Basın Bültenleri

DEİK ve Deloitte Türkiye işbirliği ile hazırlanan Türkiye’nin ilk Yurtdışı Yatırım Endeksi Yayımlandı

Dış Ekonomik İlişkiler Kurulu (DEİK) ve Deloitte Türkiye işbirliği ile hazırlanan ‘Yurtdışı Yatırım Endeksi’ raporu düzenlenen basın toplantısı ile kamuoyuna sunuldu. Son yıllarda Türk şirketlerinin yurtdışı yatırımlara artan ilgisine dikkat çeken rapor, yatırım coğrafyalarının risk ve potansiyelini Türk yatırımcılar açısından değerlendirirken, orta ve düşük gelir sınıfındaki ülkelerde Çin’i, yüksek gelir sınıfındaki ülkelerde ise ABD’yi ilk sırada konumlandırıyor.

Dış Ekonomik İlişkiler Kurulu (DEİK) Yurtdışı Yatırımlar İş Konseyi ve Deloitte Türkiye tarafından, Türk şirketlerine yönelik geliştirilen Yurtdışı Yatırım Endeksi raporu yayımlandı. Endeks, Türk yatırımcıları açısından önem arz eden seçilmiş belli başlı kriterlere göre dünya ülkelerini derecelendiriyor. Türk şirketlerine yönelik olarak ilk defa geliştirilen Endeksin, bundan sonra her yıl düzenli olarak güncellenmesi planlanıyor.

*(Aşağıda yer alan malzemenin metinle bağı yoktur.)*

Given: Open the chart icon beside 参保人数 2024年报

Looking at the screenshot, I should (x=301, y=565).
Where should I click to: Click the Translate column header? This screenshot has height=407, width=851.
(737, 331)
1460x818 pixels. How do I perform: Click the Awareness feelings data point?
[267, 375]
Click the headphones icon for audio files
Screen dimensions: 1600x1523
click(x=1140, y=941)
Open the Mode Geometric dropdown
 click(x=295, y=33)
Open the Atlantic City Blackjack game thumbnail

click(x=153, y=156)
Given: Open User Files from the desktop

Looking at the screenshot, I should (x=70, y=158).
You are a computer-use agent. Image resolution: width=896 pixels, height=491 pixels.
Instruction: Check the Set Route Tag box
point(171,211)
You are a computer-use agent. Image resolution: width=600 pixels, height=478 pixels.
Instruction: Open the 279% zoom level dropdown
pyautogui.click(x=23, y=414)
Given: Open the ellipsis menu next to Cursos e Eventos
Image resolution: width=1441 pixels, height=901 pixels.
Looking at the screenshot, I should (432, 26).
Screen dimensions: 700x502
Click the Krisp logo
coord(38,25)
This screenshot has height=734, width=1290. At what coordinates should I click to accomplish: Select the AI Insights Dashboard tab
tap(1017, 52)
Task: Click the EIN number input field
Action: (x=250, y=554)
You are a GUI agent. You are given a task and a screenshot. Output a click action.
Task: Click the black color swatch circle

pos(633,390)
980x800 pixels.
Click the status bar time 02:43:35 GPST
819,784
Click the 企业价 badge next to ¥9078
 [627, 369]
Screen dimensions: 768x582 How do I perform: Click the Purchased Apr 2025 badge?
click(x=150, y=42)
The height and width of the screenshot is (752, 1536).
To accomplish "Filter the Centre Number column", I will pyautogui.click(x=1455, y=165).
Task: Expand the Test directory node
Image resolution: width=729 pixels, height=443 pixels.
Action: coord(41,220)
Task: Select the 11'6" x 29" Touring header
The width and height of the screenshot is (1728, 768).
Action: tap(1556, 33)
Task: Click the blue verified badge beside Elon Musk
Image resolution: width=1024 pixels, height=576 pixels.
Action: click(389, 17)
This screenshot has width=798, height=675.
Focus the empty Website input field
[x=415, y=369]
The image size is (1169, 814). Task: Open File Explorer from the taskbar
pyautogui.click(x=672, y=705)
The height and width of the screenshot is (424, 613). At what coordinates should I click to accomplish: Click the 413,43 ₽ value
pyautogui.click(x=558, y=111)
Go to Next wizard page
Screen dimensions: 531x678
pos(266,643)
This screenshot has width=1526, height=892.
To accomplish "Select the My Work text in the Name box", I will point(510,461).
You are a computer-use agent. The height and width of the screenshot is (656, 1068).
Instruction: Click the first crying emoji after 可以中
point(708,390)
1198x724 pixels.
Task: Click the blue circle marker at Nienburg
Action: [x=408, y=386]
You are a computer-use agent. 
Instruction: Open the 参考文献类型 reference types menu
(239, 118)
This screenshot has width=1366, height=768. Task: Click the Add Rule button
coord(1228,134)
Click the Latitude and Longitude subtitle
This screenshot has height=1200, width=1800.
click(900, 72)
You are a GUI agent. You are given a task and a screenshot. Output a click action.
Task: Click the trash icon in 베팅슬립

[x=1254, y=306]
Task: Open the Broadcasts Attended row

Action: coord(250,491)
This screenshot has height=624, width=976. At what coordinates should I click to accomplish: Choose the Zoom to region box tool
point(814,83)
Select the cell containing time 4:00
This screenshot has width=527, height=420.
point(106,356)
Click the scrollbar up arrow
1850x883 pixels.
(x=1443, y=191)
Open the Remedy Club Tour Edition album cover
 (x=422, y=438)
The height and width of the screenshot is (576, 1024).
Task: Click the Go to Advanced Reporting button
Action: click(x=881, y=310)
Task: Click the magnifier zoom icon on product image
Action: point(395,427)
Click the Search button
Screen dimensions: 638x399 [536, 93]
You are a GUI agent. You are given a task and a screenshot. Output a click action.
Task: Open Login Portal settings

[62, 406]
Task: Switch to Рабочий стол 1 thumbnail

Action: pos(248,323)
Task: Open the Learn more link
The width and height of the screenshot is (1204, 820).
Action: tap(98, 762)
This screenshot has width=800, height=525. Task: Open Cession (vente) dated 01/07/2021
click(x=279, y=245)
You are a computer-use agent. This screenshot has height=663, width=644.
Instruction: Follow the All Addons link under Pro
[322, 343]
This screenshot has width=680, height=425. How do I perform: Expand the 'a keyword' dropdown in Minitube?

‘Yurtdışı Yatırım Endeksi’ne ilişkin yaptığı açıklamada DEİK Yönetim Kurulu Başkanı Ömer Cihad Vardan, Türkiye’nin 1980’lerde ihracatla başlayan küresel ekonomiye entegrasyon süreci, şirketlerimizin üretim kapasitesi ve kapital birikiminin oluşması ve yurtdışına yapılan yatırımlar ile devam etmektedir. Şirketlerimizin küresel pazarlarda yaptığı yatırımları Türkiye’nin uzun vadeli hedefleri doğrultusunda stratejik bir konu olarak görüyor ve destekliyoruz. Ülkemizin yapısal sorunları olan cari açığı azaltacak, know-how transferini mümkün kılan ve arz güvenliğine katkı sağlayacak yurtdışı yatırımlar, teşvik edilmeli ve desteklenmelidir” dedi.

 

Deloitte Türkiye Ortağı ve Finansal Danışmanlık Bölümü Başkanı Başak Vardar ise rapora ilişkin olarak şunları söyledi: “Yurtdışına yatırım, bugün artık Türk şirketlerinin önemli bir ajanda maddesi. Özellikle belli bir sermaye gücüne erişmiş büyük ölçekli gruplar ile sektörlerinde önde gelen firmalar, bölgesel güç olma hedefiyle, yurtdışı yatırım alternatiflerini aktif olarak değerlendiriyorlar. Türk şirketlerin yurtdışı satın almalarının her yıl artan bir şekilde ilerleme gösterdiğini görüyoruz. Son on yıllık dönemde Türk şirketleri yurtdışı pazarlarda toplam değeri yaklaşık 25 milyar ABD doları olan 250 satın alma işlemi gerçekleştirdi. Bu pazarlar arasında komşu coğrafyalar, ana ticaret ortağı konumundaki ülkeler ile politik ilişkilerin güçlü olduğu ülkeler öne çıktı. Üretim, inşaat, altyapı, enerji, turizm, gıda, kimya ve perakende ise en fazla yatırım yapılan sektörler oldu.”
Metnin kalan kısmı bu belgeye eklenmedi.